- _What to do_
Rewrite the records below, changing "Where should I click to" to "What do I click to" wherever it appears and keeping everything else the same.

Data pulled from a collection:
▼

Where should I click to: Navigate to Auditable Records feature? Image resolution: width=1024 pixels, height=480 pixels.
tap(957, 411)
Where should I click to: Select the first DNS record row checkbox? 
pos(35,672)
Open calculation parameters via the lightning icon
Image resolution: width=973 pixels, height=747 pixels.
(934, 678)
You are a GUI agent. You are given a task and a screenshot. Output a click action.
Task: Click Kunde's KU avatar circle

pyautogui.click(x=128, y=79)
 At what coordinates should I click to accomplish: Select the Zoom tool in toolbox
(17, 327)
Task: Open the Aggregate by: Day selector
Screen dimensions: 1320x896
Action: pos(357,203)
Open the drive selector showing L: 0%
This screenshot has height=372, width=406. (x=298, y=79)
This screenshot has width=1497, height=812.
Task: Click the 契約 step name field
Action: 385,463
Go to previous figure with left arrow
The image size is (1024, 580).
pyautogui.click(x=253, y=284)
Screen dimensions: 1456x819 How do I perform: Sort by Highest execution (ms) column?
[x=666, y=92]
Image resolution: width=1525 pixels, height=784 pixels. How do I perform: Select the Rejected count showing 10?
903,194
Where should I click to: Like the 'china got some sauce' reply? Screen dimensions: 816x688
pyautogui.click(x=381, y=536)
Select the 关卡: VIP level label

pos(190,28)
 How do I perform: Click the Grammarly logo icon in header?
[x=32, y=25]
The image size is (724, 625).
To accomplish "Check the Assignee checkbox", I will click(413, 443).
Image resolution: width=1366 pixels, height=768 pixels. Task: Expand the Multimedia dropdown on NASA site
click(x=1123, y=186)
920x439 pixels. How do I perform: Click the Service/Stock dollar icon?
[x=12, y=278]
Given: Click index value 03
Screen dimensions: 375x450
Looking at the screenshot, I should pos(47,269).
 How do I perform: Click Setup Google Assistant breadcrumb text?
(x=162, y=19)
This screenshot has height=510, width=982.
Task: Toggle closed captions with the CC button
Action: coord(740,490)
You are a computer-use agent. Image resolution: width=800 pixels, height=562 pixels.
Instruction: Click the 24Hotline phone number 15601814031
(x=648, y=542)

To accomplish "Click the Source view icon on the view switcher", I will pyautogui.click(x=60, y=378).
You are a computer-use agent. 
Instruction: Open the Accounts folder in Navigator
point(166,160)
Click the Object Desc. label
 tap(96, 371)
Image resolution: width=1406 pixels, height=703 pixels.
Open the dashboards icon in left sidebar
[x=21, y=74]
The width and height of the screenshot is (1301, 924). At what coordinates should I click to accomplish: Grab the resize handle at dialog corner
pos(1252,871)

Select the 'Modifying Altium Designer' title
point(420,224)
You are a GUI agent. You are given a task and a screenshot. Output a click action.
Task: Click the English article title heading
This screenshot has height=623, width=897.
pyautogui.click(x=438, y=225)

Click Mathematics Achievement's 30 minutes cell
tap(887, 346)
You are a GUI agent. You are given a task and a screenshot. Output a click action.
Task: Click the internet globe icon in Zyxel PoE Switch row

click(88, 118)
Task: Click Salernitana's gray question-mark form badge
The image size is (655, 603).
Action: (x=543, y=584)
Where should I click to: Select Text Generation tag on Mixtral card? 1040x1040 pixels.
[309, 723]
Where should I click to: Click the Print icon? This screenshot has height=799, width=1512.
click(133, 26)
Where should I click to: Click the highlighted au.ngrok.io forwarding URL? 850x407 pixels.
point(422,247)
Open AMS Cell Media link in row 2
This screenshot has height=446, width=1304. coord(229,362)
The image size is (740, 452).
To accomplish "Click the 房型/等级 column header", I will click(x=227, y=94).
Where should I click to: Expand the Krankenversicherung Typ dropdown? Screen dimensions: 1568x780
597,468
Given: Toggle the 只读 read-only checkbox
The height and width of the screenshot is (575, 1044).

▲

- _Exercise output_
What do I click to: Navigate to Auditable Records feature? Image resolution: width=1024 pixels, height=480 pixels.
tap(957, 411)
What do I click to: Select the first DNS record row checkbox? 
pos(35,672)
Open calculation parameters via the lightning icon
Image resolution: width=973 pixels, height=747 pixels.
(934, 678)
You are a GUI agent. You are given a task and a screenshot. Output a click action.
Task: Click Kunde's KU avatar circle

pyautogui.click(x=128, y=79)
 At what coordinates should I click to accomplish: Select the Zoom tool in toolbox
(17, 327)
Task: Open the Aggregate by: Day selector
Screen dimensions: 1320x896
Action: pos(357,203)
Open the drive selector showing L: 0%
This screenshot has height=372, width=406. (x=298, y=79)
This screenshot has width=1497, height=812.
Task: Click the 契約 step name field
Action: 385,463
Go to previous figure with left arrow
The image size is (1024, 580).
pyautogui.click(x=253, y=284)
Screen dimensions: 1456x819 How do I perform: Sort by Highest execution (ms) column?
[x=666, y=92]
Image resolution: width=1525 pixels, height=784 pixels. How do I perform: Select the Rejected count showing 10?
903,194
What do I click to: Like the 'china got some sauce' reply? Screen dimensions: 816x688
pyautogui.click(x=381, y=536)
Select the 关卡: VIP level label

pos(190,28)
 How do I perform: Click the Grammarly logo icon in header?
[x=32, y=25]
The image size is (724, 625).
To accomplish "Check the Assignee checkbox", I will click(413, 443).
Image resolution: width=1366 pixels, height=768 pixels. Task: Expand the Multimedia dropdown on NASA site
click(x=1123, y=186)
920x439 pixels. How do I perform: Click the Service/Stock dollar icon?
[x=12, y=278]
Given: Click index value 03
Screen dimensions: 375x450
Looking at the screenshot, I should pos(47,269).
 How do I perform: Click Setup Google Assistant breadcrumb text?
(x=162, y=19)
This screenshot has height=510, width=982.
Task: Toggle closed captions with the CC button
Action: coord(740,490)
You are a computer-use agent. Image resolution: width=800 pixels, height=562 pixels.
Instruction: Click the 24Hotline phone number 15601814031
(x=648, y=542)

To accomplish "Click the Source view icon on the view switcher", I will pyautogui.click(x=60, y=378).
You are a computer-use agent. 
Instruction: Open the Accounts folder in Navigator
point(166,160)
Click the Object Desc. label
 tap(96, 371)
Image resolution: width=1406 pixels, height=703 pixels.
Open the dashboards icon in left sidebar
[x=21, y=74]
The width and height of the screenshot is (1301, 924). At what coordinates should I click to accomplish: Grab the resize handle at dialog corner
pos(1252,871)

Select the 'Modifying Altium Designer' title
point(420,224)
You are a GUI agent. You are given a task and a screenshot. Output a click action.
Task: Click the English article title heading
This screenshot has height=623, width=897.
pyautogui.click(x=438, y=225)

Click Mathematics Achievement's 30 minutes cell
tap(887, 346)
You are a GUI agent. You are given a task and a screenshot. Output a click action.
Task: Click the internet globe icon in Zyxel PoE Switch row

click(88, 118)
Task: Click Salernitana's gray question-mark form badge
The image size is (655, 603).
Action: (x=543, y=584)
What do I click to: Select Text Generation tag on Mixtral card? 1040x1040 pixels.
[309, 723]
What do I click to: Click the Print icon? This screenshot has height=799, width=1512.
click(133, 26)
What do I click to: Click the highlighted au.ngrok.io forwarding URL? 850x407 pixels.
point(422,247)
Open AMS Cell Media link in row 2
This screenshot has height=446, width=1304. coord(229,362)
The image size is (740, 452).
To accomplish "Click the 房型/等级 column header", I will click(x=227, y=94).
What do I click to: Expand the Krankenversicherung Typ dropdown? Screen dimensions: 1568x780
597,468
Given: Toggle the 只读 read-only checkbox
The height and width of the screenshot is (575, 1044).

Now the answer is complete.